Often analytical chemistry instruments will be calibrated every time they are used or
atleast daily.
NOTE:
The laboratory shall have the responsibility of determination of the
adequacy of testing/ measuring equipment. For this, it may refer to factors such as
ruggedness of the instrument, frequency of usage, accuracy of measurement, etc.
5.6.2.2
Testing
5.6.2.2.1
Most food test methods are empirical (the result depends on the defined method)

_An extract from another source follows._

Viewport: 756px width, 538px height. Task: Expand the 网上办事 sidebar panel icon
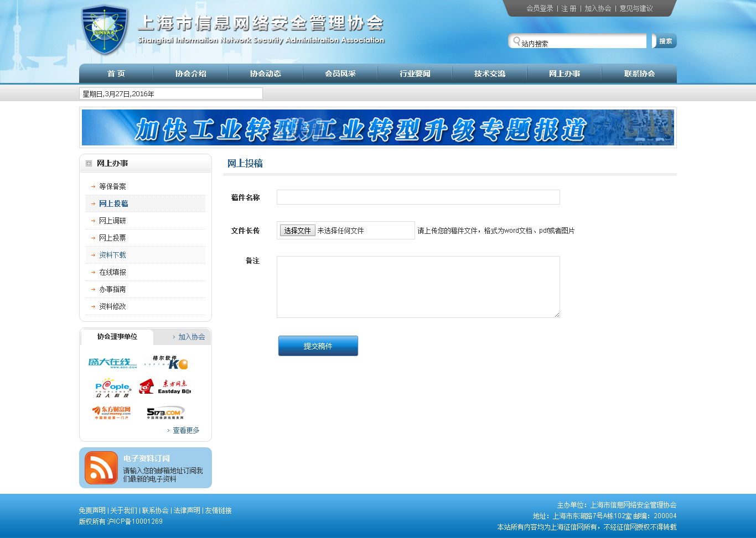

and therefore traceability is to the consensus result to that method and matrix. Even
minor deviations from the detail of the standard must be validated for all
practices to which the method is to be applied and to all matrices, to confirm that the
results are the same as those obtained from defined standard methods.
5.6.3
Reference standards and Reference Materials.
5.6.3.1.1
The use of RCs and CRCs to quantify recovery on every occasion that a test is
performed.
5.6.3.1.2
Certified reference cultures shall be traceable to a nationally or internationally
recognized type culture collection.
5.6.3.1.3
Reference culture from laboratory sources shall be identified and traceable to
standard reference sources.
5.6.3.1.4
Reference cultures shall be handled to maintain their biochemical reaction and
Physiological characteristic of integrity.
5.6.3.1.5
The laboratory shall have an effective system of maintaining the stability, sensitivity
and purity of the reference cultures.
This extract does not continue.